According to a study published in the Journal of Epidemiology and Community Health, the IQs of children who ate fatty, sugary, processed foods appeared to suffer years later, while the IQs of those who ate healthy foods increased.

Again, researcher, Dr. Alex Richardson, of the University Laboratory of Physiology in Oxford and co-director of the Food and Behaviour Research Charity, said trans fats displace healthy fats in the brain.

She warns, “Every time children eat crisps, biscuits or cakes, they are filling themselves with what are essentially toxic fats. There are no health benefits to these hydrogenated fats, yet they are all that some children and adults are eating.
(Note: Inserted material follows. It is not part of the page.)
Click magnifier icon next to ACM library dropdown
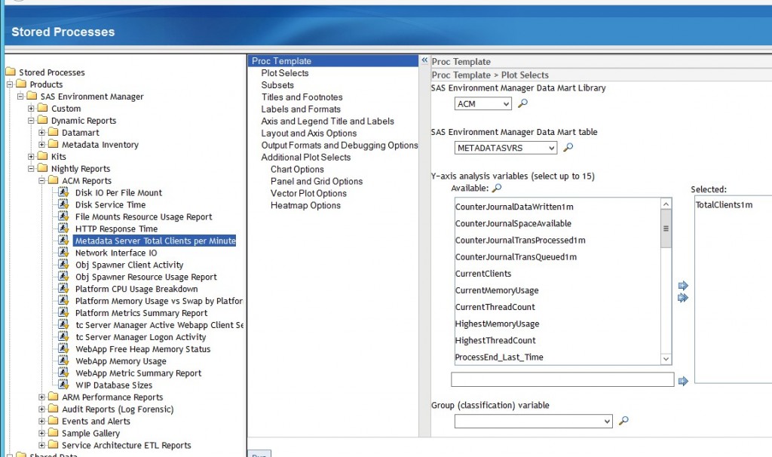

“They are replacing the essential fats that would make their brain and body work properly with ones that are clogging up the machinery. In layman’s terms, the brain gets thicker,” Richardson says.

Fried foods

Besides the fact that regularly eating fried foods can give men aggressive prostate cancer, scientists warn that their effects on brain function are as terrible.

A study by researchers at the University of the Basque in Spain, published in the journal Food Chemistry, revealed that compounds released from common cooking oils significantly increase the risk of neurologic degenerative diseases and a variety of different cancers. They conclude that toxic compounds from fried foods cause cancer and deteriorate brain health.

Diets rich in French fries, crispy fried shrimp and classic fried chicken, among numerous others, could only land you in hot water, even if metaphorically.

In the United States, for instance, many schools have cut out fried foods in the café, all in a bid to help kiddies’ brain power. Instead, they serve baked chicken, baked chicken wraps, strawberries, peaches, sweet potatoes, carrots and kale.

Experts also recommend alternate food preparation methods such as roasting, steaming and broiling.

Salty foods

Before now, scientists had made us know that too much salt and too little exercise are hard on the heart. However, new research suggests that they can be hard on the brain, too.

A three-year study of more than 1,200 people, led by Carol Greenwood, a nutrition scientist and interim director of the Baycrest Kunin-Lunenfeld Applied and Evaluative Research in Toronto, has linked a salty diet and sedentary lifestyle to cognitive decline in old age.

In fact, scientists say salt affects your brain the same way hard drugs do!

Of course, we don’t cut off salt from our diets totally; rather, what we need is a balance between things. A physician, Dr. Louise Chang, notes that the iodine in iodised salt helps the body make thyroid hormone, which is critical to an infant’s brain development.

So, a little salt is essential to good health. “Healthy adults should consume salt and water to replace the amount lost daily through sweat and to achieve a diet that provides sufficient amounts of other essential nutrients,” Chang counsels.

Others brain killers

Other brain-killer foods to avoid include processed protein such as found in hot dogs, salami, sausages and processed meats; nicotine, as found in cigarette; alcohol, processed foods and artificial sweeteners.

You are advised to eat your foods as naturally as possible.